My grandmother died last week. She was 90 years old. She'd been preparing for this for a long time - she was ready to go when my grandfather died when I was 13, though she continued to have a vibrant life up until her body started failing her. Hospice came in July. Last Sunday she took a sharp turn for the worse. After an agonizing 3 days of increasingly diminished consciousness and increasingly labored breathing, she passed rather peacefully - with a smile on her face, I'm told. My mom and dad were at her bedside for those last days, singing to her and holding her hand. I think it was therapeutic for my mom (who's dad dropped dead of a heart attack in that same house when she was 17 and who's mom died suddenly in March) to see a long life well lived end in that way. (As an aside, I find it very odd that 3 out of my 4 grandparents died in the same house...)
I spent the whole week debating about asking off to go down, or just waiting. I've been at many bedsides in those last hours and I know how difficult and painful it is to watch that - wondering if each breath is the last, hoping each breath is the last so that your loved one is finally at rest and feeling guilty for thinking that... In the end, selfish or not, I just really didn't want to see her that way. I'd rather keep my memories of her awake and aware...
She and I had been very close when I was a kiddo. I spent some of every summer with her, and after my grandfather died I stayed with her whenever she had surgery - a couple of knee replacements, a couple of cataracts, etc. Those times spent taking care of her influenced my decision to go into medicine. The last few years between college, med school, and residency I haven't been around much. I think she was hurt by the distance, but I think she came to understand. I found a note I'd written to her after my med school graduation tucked in her Bible. In the end, I know she knew that I loved her, and that's what counts.
She always had high expectations for her 5 kids, 11 grandkids, and 15 great-grandkids; but those expectations were always tempered with plenty of love. She was a wise woman, and had lived with my grandfather all over the world. She was also large and in charge - she had scripted her own funeral down to the last detail and left explicit instructions for how everything should be handled after her death. She even left $1000 in an envelope for a celebration dinner for the family after her funeral.
It was bittersweet to see all the family together, all except for one cousin. It'd been a very, very long time since I'd seen some of them. We talked and laughed and remembered together. It was nice.

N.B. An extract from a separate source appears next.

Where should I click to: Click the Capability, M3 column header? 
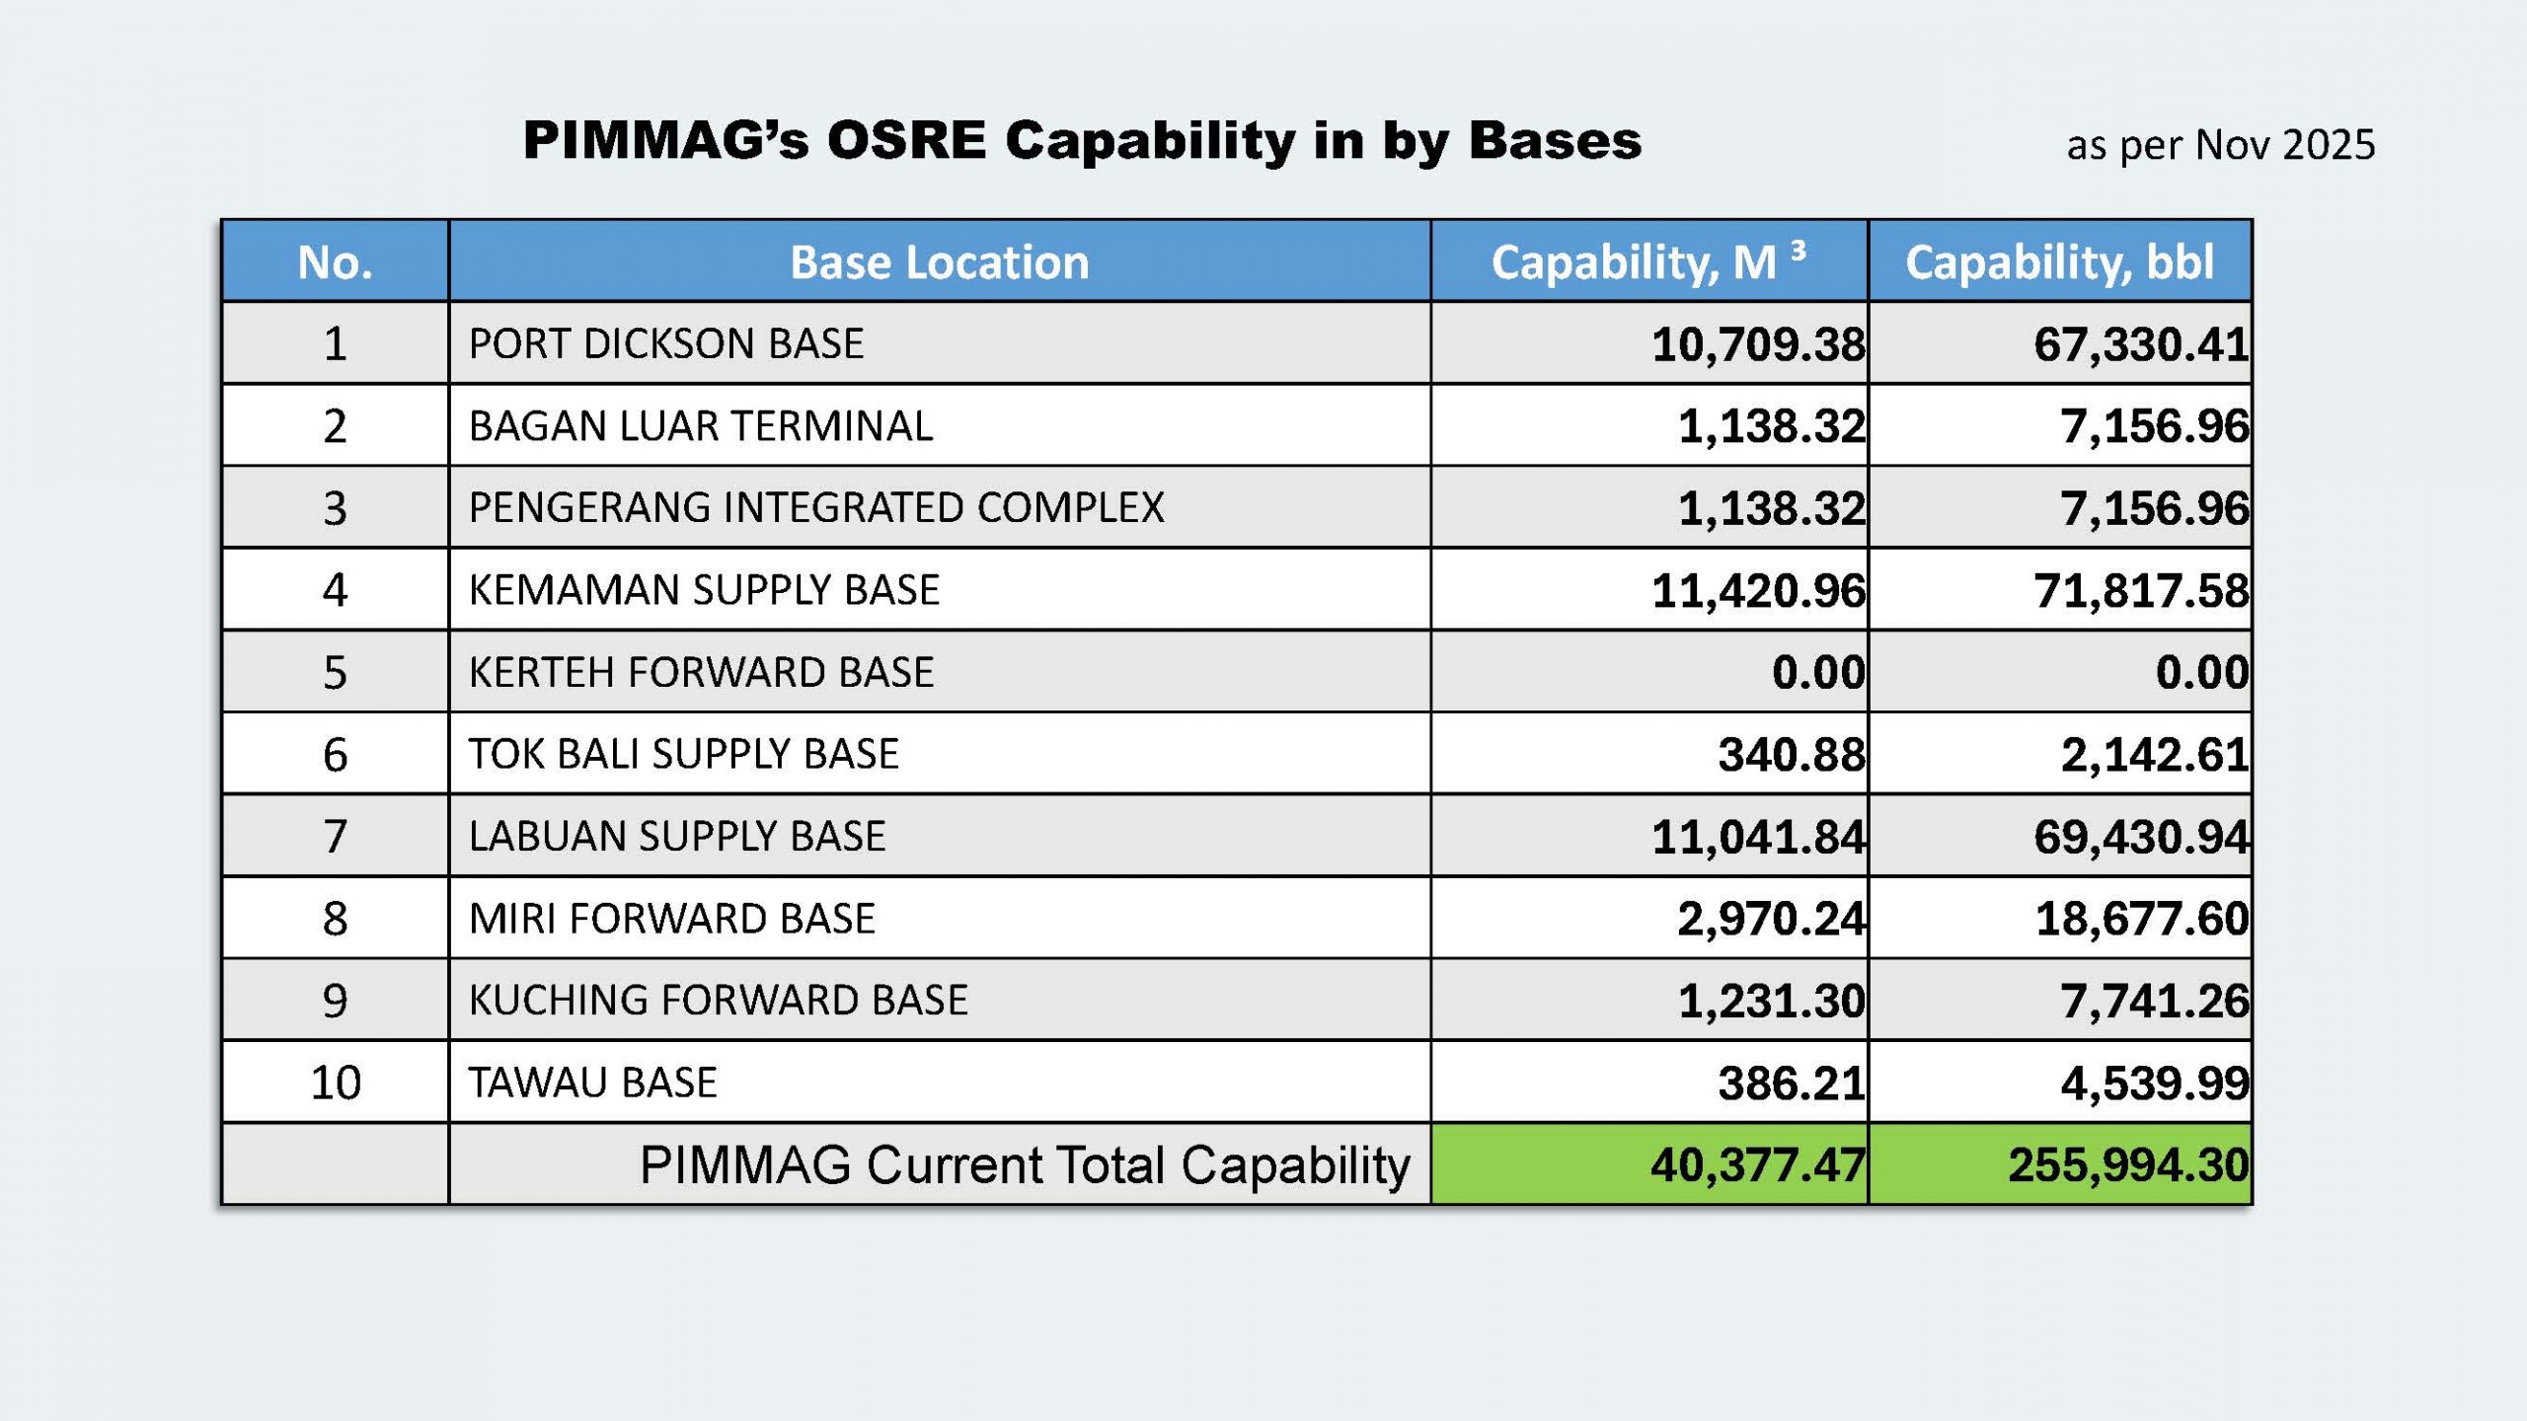pyautogui.click(x=1647, y=262)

Since my dad's the baby, there's something of an age gap between my brother and I and our cousins. There must be some kind of time dilation at work, 'cause it seems we've caught up! My grandmother's biggest fear was that the family would fall apart without the matriarch to keep it together, and I think that's a legit fear. We're spread to the four corners. Only time will tell, I suppose.
Even though it was expected, and I did fully expect her 90th birthday to be her last, it still seems like a shock. Perhaps it's the abrupt stop. You don't realize how you're holding your breath waiting for the other shoe to drop until it finally does...and then you don't know what to do with yourself. I've lost both my grandmothers this year. That leaves quite a hole...
My brother came back up to Memphis with me for a couple of days this week before heading home to Chicago today. It was a good visit even though I had to work - he and I have always been very close, but I only get to see him once or twice a year. My parents are still in Alabama working on settling my grandmother's affairs. And tomorrow is Thanksgiving. I have been invited to my cousin's in AL where my folks will be, and to a friend's house here...I'm not sure I have the energy for the holiday. I just feel wrung out right now.